Activity →
Print verbatim the lines of the entries from the one containing "Home (252, 65)" to the last, inclusive, and no others.

Information provided →
-------

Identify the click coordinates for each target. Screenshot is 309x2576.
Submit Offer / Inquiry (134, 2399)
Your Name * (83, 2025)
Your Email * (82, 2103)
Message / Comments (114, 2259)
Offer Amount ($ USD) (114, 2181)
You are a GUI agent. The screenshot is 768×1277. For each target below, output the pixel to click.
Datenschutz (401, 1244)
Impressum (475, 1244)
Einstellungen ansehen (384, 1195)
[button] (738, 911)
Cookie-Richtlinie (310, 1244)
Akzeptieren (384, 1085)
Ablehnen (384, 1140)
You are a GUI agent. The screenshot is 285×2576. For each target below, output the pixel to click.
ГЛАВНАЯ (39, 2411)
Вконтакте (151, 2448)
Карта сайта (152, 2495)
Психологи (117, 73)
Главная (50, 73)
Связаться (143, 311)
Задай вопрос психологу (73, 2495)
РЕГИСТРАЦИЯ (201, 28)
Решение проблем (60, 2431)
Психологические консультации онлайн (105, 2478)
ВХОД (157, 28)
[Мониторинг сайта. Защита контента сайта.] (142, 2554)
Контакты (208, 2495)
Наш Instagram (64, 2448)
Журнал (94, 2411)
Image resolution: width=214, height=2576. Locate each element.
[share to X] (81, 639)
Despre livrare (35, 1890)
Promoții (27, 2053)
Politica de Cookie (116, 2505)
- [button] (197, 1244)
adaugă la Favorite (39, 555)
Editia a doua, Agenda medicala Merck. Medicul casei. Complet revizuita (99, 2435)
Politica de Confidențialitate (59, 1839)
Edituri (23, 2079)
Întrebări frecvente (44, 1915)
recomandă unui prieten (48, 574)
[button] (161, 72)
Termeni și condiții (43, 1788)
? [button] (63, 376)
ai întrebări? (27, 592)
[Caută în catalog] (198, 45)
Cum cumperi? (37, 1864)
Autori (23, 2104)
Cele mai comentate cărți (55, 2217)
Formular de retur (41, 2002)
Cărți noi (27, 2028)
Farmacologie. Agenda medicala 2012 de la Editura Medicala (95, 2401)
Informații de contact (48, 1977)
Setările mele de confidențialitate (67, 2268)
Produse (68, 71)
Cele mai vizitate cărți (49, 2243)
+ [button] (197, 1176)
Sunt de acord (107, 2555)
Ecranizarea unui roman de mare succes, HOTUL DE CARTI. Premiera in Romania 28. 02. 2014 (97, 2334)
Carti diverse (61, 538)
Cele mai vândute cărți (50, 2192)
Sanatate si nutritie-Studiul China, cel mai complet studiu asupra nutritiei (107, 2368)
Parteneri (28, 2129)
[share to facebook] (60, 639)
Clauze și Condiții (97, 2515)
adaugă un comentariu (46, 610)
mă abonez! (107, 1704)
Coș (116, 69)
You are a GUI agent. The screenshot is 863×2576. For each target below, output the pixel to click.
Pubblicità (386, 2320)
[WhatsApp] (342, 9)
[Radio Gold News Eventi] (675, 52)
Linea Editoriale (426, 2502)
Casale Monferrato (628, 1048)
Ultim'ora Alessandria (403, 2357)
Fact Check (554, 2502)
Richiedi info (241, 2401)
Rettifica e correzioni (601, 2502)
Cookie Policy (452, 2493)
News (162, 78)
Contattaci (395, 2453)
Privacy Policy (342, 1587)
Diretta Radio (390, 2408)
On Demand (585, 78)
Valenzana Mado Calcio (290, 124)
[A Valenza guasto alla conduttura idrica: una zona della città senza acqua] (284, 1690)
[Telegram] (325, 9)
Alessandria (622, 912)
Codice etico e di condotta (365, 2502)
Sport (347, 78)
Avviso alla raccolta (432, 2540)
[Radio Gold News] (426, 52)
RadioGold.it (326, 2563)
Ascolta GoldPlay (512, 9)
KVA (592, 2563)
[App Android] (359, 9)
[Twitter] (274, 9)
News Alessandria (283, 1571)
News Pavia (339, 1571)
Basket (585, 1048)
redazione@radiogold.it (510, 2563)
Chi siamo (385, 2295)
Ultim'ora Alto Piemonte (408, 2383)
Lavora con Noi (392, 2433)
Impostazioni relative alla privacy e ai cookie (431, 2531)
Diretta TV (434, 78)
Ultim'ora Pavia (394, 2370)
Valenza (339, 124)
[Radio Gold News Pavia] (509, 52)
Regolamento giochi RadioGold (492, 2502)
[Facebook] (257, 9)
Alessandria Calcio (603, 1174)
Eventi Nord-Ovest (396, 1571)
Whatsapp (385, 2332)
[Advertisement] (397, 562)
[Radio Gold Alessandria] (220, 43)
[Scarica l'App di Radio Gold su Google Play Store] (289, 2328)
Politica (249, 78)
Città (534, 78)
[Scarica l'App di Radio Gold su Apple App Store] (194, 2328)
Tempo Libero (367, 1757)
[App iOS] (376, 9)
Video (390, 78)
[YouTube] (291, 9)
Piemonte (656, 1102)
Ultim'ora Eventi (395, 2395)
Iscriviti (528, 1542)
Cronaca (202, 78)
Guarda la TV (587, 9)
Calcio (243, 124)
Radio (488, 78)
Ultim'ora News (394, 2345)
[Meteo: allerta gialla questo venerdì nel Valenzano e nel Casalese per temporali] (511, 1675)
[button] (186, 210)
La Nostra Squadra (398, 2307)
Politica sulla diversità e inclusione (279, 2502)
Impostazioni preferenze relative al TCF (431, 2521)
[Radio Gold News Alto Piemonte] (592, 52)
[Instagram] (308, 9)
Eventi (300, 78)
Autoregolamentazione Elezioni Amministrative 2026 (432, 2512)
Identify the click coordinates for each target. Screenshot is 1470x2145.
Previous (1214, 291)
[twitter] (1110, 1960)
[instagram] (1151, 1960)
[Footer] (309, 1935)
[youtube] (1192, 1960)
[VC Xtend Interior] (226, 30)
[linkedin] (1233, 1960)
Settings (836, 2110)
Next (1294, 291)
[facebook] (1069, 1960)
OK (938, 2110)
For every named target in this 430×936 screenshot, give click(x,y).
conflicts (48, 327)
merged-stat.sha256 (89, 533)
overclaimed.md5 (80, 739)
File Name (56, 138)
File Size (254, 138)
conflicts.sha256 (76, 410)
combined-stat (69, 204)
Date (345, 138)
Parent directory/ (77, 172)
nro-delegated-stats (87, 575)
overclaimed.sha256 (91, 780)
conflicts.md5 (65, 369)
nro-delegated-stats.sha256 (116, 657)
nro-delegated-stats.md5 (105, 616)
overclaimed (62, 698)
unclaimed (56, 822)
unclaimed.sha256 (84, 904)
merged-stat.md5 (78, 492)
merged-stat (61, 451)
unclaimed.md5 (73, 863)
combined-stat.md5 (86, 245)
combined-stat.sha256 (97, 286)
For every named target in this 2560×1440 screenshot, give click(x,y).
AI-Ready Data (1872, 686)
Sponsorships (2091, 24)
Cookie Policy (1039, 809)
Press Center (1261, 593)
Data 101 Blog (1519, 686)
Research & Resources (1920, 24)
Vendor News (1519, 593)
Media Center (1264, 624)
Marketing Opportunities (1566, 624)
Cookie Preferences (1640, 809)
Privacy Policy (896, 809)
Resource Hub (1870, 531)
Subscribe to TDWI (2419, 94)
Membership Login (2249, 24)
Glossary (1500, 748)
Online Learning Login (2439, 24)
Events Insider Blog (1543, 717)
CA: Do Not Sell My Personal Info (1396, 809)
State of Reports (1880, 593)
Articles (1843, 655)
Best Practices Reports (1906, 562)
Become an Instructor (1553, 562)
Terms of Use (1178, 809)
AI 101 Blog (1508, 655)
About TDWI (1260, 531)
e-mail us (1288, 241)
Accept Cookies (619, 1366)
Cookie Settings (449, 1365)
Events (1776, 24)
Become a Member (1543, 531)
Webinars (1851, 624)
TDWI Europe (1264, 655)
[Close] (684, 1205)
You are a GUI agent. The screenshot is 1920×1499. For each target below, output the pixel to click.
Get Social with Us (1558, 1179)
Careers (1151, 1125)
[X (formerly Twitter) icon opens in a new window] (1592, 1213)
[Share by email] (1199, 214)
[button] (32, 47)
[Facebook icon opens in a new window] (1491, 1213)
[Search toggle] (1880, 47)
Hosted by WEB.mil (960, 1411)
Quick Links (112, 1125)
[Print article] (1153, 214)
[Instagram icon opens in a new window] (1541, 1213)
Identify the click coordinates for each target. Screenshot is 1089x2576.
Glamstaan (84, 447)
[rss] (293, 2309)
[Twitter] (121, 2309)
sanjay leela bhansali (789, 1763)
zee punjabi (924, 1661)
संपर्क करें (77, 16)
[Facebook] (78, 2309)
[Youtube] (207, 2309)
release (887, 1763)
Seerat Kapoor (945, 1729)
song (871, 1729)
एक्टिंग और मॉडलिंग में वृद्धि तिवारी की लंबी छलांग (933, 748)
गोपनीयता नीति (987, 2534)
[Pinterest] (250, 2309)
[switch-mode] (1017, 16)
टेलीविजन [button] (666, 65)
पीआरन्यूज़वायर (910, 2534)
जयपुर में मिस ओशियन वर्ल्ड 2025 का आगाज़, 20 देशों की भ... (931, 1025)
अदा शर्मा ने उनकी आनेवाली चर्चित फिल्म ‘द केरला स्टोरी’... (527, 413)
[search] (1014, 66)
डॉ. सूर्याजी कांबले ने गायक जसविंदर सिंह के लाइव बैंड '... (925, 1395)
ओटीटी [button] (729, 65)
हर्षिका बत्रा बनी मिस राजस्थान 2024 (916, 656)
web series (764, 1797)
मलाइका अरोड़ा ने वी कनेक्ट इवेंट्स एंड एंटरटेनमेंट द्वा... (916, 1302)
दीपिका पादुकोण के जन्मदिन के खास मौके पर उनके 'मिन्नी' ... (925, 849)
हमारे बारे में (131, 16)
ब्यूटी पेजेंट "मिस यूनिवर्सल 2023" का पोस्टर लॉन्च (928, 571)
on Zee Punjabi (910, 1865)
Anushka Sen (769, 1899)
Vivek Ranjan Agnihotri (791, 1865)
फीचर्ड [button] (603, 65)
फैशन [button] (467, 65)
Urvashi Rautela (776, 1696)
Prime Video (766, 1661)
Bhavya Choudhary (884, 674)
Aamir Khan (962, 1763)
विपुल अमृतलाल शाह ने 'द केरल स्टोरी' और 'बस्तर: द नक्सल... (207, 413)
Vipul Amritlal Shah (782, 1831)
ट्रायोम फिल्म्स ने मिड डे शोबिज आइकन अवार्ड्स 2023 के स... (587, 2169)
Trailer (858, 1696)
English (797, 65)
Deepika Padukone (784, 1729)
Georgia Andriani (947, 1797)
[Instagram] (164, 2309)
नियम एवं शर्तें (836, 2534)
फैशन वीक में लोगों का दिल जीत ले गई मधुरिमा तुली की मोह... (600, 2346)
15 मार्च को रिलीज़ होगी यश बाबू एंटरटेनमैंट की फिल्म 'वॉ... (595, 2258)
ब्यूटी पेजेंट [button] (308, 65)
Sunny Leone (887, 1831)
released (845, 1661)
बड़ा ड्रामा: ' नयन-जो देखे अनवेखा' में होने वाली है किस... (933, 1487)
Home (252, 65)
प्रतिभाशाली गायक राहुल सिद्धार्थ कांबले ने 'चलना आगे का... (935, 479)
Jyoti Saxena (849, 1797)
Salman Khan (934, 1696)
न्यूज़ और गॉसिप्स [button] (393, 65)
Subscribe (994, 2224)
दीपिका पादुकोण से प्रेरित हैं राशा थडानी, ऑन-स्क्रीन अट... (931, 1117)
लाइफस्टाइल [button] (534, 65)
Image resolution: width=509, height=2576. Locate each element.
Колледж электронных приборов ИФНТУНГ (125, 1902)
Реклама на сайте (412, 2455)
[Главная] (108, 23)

-------

Exercise output →
Home (252, 65)
प्रतिभाशाली गायक राहुल सिद्धार्थ कांबले ने 'चलना आगे का... (935, 479)
Jyoti Saxena (849, 1797)
Salman Khan (934, 1696)
न्यूज़ और गॉसिप्स [button] (393, 65)
Subscribe (994, 2224)
दीपिका पादुकोण से प्रेरित हैं राशा थडानी, ऑन-स्क्रीन अट... (931, 1117)
लाइफस्टाइल [button] (534, 65)
Image resolution: width=509, height=2576. Locate each element.
Колледж электронных приборов ИФНТУНГ (125, 1902)
Реклама на сайте (412, 2455)
[Главная] (108, 23)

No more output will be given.